Here come the vaccines

RUBY:

From Schwartz Media, I’m Ruby Jones, this is 7am.

A huge, global effort to try and find a vaccine for coronavirus is showing growing signs of success.

A number of possible candidates are moving into the final stages of testing, and some are even hitting production lines.

Today, senior reporter for The Saturday Paper Rick Morton on when Australians might see a coronavirus vaccine.


RUBY:

Rick, let's start with the announcement this week about the vaccine manufacturing plant that's going to be built here in Australia. What do we know about it and how big of a deal is this?

RICK:

It will be the largest flu vaccine manufacturing plant in the southern hemisphere. And it's been built right here in Melbourne.

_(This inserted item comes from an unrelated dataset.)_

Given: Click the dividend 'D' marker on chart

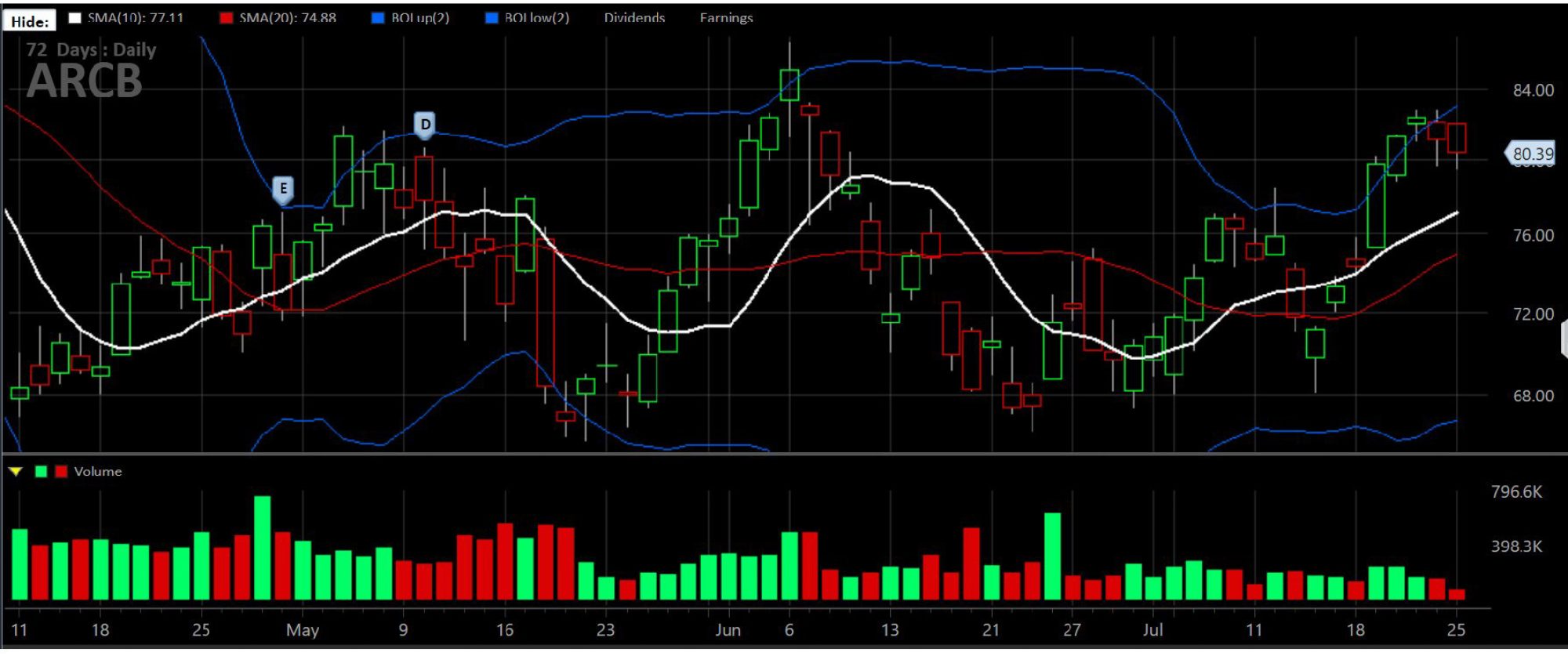Looking at the screenshot, I should [424, 125].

Archival Tape -- Newsreader

“A major announcement today in our country's fight against future pandemics with a near two billion dollar mega factory to produce home developed vaccines.”

Archival Tape -- Senator

“It will give us the ability to develop vaccines right here in Australia when we need them”

RICK:

It would take five years to build. And it's a joint venture between the Federal government and Squarest, which is a subsidiary of the biotech company CSL. And according to the Health Minister Greg Hunt what it will do is ensure that Australia has stockpiles of vaccines.

Archival Tape -- Greg Hunt

“This investment, which the Prime Minister has outlined, is a long term contract by the government to provide supply for Australia with firstly - a pandemic flu capability.”

RICK:

And he also said it will future proof Australia's access to Coronavirus vaccines.

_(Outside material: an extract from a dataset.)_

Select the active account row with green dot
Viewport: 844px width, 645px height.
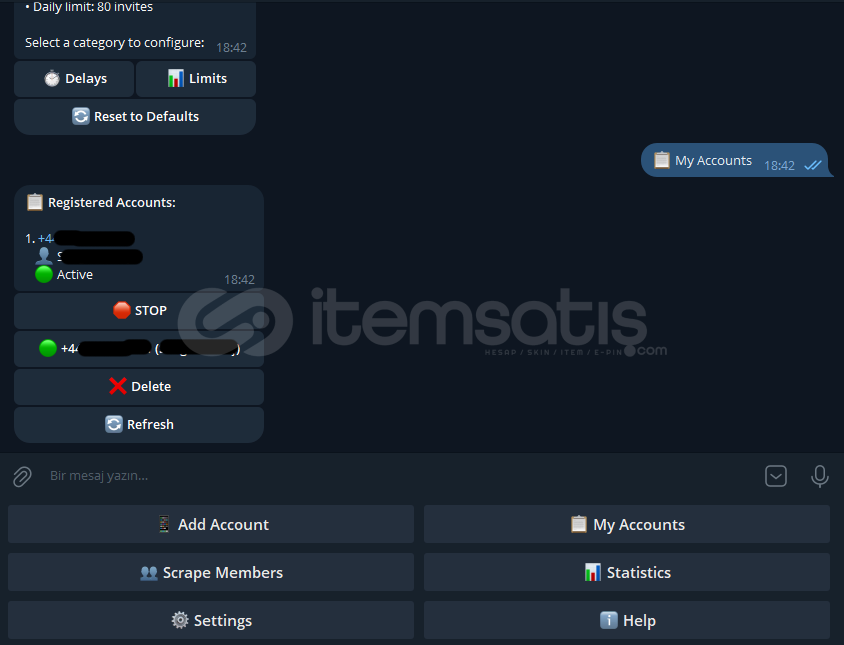click(139, 349)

Archival Tape -- Greg Hunt

“What we're doing is providing that certainty for coming generations”

RUBY:

OK, but this, of course, all hinges on a Coronavirus vaccine becoming available. So where are we with that? Because last week there was big news from Pfizer, right?

RICK:

Oh it was big news, very good news. So on Tuesday, pharmaceutical giant Pfizer announced its vaccine, which is a two dose MRNA vaccine, had reached a 90 per cent efficacy rate. Pzifer’s announcement was a world first and apparently a huge breakthrough in the containment of Coronavirus. So Pfizer joined forces with the German biotech company called Byan Tech, and they had a project called Project Lightspeed, and it really has lived up to its name. So the type of vaccine they're making is a messenger RNA vaccine. It's a newcomer in global health. We've never had an MRNA vaccine before. And they represent an exciting development because they can theoretically be repurposed for new types of pathogens with relative ease.

RUBY:

Right. So can you tell me more about what makes this type of vaccine different from others? It sounds like it sort of functions perhaps as a kind of base that can be fashioned into different types of vaccines?

RICK:

Correct, correct. So what they're doing essentially is just making a synthetic copy of a part of the virus. So they're copying the handbook or the instruction manual, I guess, for what we call the spike protein from the surface of the Coronavirus. That's the bit that gives the Coronavirus its crown of thorns kind of appearance. But it's also the bit, this spike, that the body recognises when that virus is inside you. And that's what triggers our immune response.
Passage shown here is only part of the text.